Partir Autrement

1 août 2015

Le rituel sacré du Famadihana

Vieille tradition austronésienne que l’on retrouve aussi dans certaines îles d’Indonésie, Bornéo et Bangka notamment, le famadihana est un rituel d’exhumation des morts « second burial », propre surtout au peuple des hauts plateaux malgaches et qui se raréfie du fait de la christianisation.
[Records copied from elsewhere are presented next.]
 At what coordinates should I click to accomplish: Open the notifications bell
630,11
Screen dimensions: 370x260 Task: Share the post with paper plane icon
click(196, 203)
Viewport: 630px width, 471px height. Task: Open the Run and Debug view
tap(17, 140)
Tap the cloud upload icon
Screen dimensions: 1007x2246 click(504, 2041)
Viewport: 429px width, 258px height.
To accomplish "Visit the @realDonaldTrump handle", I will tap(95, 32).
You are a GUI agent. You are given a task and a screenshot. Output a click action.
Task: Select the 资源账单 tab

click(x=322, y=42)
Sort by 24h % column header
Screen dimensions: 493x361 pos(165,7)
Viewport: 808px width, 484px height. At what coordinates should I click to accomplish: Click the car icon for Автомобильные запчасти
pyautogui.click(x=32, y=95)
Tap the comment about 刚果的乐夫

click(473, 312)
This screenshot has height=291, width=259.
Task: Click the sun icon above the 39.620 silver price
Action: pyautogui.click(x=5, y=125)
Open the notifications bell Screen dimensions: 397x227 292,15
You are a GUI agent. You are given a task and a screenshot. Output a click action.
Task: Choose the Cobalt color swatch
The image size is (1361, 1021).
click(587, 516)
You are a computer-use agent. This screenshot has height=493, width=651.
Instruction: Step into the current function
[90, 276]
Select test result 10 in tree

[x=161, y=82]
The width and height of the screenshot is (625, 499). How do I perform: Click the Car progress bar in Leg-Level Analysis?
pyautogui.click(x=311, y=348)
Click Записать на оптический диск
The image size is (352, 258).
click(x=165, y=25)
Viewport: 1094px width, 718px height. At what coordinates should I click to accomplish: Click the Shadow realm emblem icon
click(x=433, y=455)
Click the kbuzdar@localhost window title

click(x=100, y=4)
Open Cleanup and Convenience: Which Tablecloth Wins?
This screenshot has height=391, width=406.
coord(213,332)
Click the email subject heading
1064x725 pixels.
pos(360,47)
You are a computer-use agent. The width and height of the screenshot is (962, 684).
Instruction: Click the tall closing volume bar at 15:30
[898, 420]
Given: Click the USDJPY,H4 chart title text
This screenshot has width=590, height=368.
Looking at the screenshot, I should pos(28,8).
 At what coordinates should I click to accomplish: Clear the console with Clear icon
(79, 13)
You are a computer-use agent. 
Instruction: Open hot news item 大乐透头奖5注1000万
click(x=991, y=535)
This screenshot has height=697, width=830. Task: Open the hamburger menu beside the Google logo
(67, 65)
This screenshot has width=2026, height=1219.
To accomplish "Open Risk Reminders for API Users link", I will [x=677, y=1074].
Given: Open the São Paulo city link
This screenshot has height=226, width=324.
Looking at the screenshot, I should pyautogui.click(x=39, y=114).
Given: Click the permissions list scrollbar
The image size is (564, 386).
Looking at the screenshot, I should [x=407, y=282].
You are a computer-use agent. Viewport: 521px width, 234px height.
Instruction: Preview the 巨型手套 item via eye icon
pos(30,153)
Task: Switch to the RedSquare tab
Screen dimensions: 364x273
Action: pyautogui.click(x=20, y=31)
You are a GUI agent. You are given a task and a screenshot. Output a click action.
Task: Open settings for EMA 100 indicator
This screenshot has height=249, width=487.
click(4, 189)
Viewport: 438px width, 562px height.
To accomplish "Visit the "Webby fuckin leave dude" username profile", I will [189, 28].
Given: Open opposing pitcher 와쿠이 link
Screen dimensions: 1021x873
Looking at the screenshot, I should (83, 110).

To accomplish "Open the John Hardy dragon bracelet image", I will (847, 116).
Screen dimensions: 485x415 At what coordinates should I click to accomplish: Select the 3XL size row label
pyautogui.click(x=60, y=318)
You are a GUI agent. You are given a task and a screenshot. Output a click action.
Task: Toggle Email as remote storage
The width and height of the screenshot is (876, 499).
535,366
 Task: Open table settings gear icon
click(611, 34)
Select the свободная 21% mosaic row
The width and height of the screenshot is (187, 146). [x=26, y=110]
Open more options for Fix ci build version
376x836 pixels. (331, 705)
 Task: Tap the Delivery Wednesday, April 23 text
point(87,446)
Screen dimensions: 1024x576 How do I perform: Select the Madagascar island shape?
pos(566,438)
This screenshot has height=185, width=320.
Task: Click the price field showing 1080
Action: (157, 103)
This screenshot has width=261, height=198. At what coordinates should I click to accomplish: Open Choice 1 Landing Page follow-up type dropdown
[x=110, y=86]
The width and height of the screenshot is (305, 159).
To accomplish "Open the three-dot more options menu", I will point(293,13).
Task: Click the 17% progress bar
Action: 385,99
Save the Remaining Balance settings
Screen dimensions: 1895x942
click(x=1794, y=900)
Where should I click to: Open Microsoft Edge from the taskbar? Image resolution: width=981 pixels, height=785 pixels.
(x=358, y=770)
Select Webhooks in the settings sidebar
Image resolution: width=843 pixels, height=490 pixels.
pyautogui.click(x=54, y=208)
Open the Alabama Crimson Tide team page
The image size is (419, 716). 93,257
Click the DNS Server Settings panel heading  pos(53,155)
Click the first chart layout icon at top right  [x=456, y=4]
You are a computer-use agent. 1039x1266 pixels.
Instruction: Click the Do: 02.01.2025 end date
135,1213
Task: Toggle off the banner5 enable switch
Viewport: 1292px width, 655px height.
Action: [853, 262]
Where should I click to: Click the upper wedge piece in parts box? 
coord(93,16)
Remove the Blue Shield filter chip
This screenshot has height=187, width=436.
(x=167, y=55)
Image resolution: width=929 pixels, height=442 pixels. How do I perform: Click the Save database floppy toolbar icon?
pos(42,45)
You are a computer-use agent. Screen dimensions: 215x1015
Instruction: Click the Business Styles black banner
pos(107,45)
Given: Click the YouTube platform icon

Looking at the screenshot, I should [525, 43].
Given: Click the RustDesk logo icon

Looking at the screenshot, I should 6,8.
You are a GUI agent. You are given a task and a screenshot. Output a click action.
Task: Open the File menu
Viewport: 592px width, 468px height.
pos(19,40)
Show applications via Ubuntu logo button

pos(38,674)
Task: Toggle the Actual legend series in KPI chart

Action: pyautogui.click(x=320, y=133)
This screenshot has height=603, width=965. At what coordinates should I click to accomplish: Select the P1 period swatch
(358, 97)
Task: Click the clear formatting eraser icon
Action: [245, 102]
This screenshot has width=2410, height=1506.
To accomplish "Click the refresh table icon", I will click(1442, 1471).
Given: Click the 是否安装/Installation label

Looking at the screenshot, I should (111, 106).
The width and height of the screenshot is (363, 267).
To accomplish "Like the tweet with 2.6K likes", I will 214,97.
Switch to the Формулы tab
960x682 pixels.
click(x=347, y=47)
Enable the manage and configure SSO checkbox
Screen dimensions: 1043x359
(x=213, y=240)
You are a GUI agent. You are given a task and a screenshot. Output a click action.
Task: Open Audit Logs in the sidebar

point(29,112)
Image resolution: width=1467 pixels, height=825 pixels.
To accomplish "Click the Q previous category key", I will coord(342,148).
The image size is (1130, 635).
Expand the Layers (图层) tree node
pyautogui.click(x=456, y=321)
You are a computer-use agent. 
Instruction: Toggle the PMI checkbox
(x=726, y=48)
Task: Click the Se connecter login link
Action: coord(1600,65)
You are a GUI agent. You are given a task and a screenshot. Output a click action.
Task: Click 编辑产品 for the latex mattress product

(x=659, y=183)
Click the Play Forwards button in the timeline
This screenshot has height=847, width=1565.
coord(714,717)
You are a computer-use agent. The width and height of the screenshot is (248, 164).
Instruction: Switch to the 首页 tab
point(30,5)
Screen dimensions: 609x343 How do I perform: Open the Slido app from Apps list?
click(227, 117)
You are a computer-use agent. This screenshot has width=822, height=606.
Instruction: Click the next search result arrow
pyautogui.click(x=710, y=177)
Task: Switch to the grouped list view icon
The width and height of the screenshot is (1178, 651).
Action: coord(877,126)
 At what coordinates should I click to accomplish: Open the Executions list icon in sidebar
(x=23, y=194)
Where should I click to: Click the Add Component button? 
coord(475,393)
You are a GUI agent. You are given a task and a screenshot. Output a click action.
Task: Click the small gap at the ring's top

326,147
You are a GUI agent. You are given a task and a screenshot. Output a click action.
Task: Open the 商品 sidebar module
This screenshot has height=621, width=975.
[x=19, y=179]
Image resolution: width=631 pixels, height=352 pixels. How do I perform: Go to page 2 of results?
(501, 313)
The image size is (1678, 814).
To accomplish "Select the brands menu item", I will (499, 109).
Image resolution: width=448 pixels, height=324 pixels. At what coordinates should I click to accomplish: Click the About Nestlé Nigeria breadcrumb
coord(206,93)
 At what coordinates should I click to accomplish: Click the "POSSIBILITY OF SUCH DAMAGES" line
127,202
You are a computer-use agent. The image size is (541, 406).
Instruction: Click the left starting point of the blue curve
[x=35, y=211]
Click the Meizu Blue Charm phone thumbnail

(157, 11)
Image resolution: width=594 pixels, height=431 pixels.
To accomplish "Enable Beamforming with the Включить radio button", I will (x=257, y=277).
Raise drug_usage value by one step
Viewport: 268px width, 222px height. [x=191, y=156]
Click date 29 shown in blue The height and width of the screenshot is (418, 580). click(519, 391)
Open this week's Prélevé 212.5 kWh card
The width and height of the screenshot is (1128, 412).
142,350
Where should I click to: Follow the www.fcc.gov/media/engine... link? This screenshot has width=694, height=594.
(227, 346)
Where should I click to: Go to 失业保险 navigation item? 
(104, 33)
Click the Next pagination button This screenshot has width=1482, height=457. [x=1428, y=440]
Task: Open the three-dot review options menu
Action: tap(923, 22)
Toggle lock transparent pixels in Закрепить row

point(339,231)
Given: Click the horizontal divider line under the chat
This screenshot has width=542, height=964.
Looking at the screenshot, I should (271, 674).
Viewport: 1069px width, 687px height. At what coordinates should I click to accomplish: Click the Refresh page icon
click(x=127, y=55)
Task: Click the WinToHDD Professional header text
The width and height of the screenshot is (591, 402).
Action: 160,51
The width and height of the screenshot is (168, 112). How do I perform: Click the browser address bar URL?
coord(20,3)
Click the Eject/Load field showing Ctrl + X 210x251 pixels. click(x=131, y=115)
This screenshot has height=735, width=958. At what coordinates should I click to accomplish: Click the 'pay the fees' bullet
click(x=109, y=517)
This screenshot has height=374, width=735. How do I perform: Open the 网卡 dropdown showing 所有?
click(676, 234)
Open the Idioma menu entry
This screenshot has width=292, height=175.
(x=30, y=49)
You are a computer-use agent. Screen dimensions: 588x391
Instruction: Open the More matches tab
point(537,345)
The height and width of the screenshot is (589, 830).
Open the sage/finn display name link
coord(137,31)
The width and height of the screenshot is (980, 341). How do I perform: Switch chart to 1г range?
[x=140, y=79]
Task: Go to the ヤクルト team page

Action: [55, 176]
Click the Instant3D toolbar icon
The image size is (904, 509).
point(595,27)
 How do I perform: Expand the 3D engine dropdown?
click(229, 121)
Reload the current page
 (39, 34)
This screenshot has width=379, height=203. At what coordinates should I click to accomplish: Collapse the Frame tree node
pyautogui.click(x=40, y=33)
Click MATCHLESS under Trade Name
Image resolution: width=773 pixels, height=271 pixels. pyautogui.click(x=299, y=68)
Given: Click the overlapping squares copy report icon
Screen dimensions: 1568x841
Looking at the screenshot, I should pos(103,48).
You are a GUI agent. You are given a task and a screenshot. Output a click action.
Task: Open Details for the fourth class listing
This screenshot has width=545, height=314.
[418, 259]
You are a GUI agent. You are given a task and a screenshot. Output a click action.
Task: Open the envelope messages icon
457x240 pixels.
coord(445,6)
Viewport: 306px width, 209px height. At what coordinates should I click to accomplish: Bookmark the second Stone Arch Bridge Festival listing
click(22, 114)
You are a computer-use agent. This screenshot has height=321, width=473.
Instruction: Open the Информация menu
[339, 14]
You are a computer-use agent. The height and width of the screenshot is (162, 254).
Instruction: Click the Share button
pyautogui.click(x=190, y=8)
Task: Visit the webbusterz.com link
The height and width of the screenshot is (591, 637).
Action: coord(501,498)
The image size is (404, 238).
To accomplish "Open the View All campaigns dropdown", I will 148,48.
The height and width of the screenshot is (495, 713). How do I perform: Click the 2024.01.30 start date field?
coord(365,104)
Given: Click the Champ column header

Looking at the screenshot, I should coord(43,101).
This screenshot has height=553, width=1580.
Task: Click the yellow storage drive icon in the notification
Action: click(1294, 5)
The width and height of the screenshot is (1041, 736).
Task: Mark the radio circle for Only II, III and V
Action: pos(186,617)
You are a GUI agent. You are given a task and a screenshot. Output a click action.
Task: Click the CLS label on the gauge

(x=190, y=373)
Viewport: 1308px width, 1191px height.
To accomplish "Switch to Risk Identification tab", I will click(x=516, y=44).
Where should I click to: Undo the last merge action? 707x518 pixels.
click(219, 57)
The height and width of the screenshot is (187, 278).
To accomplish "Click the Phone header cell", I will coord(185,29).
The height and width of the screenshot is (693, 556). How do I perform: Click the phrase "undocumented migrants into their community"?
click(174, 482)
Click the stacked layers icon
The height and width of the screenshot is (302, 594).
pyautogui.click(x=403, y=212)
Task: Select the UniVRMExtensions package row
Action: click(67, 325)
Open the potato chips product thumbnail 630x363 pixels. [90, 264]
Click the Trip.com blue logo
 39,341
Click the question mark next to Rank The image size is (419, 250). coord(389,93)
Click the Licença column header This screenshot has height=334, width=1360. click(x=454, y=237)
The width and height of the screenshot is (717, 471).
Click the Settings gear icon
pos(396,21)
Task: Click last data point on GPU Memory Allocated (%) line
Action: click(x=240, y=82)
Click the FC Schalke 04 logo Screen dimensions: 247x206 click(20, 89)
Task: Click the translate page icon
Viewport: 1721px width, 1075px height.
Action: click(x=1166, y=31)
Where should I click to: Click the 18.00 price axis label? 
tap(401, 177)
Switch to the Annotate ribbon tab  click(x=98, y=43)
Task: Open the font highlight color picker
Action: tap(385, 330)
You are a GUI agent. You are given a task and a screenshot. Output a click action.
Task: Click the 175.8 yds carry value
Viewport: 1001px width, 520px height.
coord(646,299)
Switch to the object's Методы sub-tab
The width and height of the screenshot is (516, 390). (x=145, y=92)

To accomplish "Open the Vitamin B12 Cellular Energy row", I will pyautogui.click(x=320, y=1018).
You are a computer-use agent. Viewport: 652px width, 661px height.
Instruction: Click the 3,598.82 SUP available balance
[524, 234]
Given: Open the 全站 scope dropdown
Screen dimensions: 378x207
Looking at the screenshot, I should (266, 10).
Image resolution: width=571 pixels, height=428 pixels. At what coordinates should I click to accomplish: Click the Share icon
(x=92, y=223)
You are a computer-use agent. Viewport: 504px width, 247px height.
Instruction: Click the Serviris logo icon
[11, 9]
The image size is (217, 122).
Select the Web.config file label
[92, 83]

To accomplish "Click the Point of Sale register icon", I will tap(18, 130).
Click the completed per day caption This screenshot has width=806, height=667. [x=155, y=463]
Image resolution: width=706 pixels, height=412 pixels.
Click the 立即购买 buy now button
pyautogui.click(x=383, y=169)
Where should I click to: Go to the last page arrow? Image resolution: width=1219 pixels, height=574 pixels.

Quand le devin en donne le signal, le clan familial commence la cérémonie du famadihana « retournement des morts ». Exhumé quelques années après le décès, le défunt momifié est d’abord porté en procession accompagnée d’un cortège de musiciens. Puis, après une toilette rituelle, les ossements sont enveloppés dans des lambas (traditionnellement en soie naturelle). La fête marque le retour définitif des ancêtres, les razanas, parmi leurs descendants dont ils deviendront les protecteurs. Il s’agit bien d’une fête: la liesse est de règle, les pleurs et les lamentations sont proscrits, on mange, on boit du rhum et on danse. Le repas traditionnel de cette fête est le vary be menaka: du riz avec de la viande grasse. On ajoute parfois de la viande de porc à la viande de zébu. La famille organisatrice peut même préparer des tenues spéciales pour bien marquer la fête. Cette coutume n’est propre qu’à certaines tribus de Madagascar et est aussi une occasion de rassembler la grande famille et de voir qui sont les personnes qui préservent leur relation avec cette grande famille, en ayant répondu à l’invitation et en ayant apporté une contribution habituellement financière. La vie des vivants est régie par les fady (interdits instaurés par les ancêtres).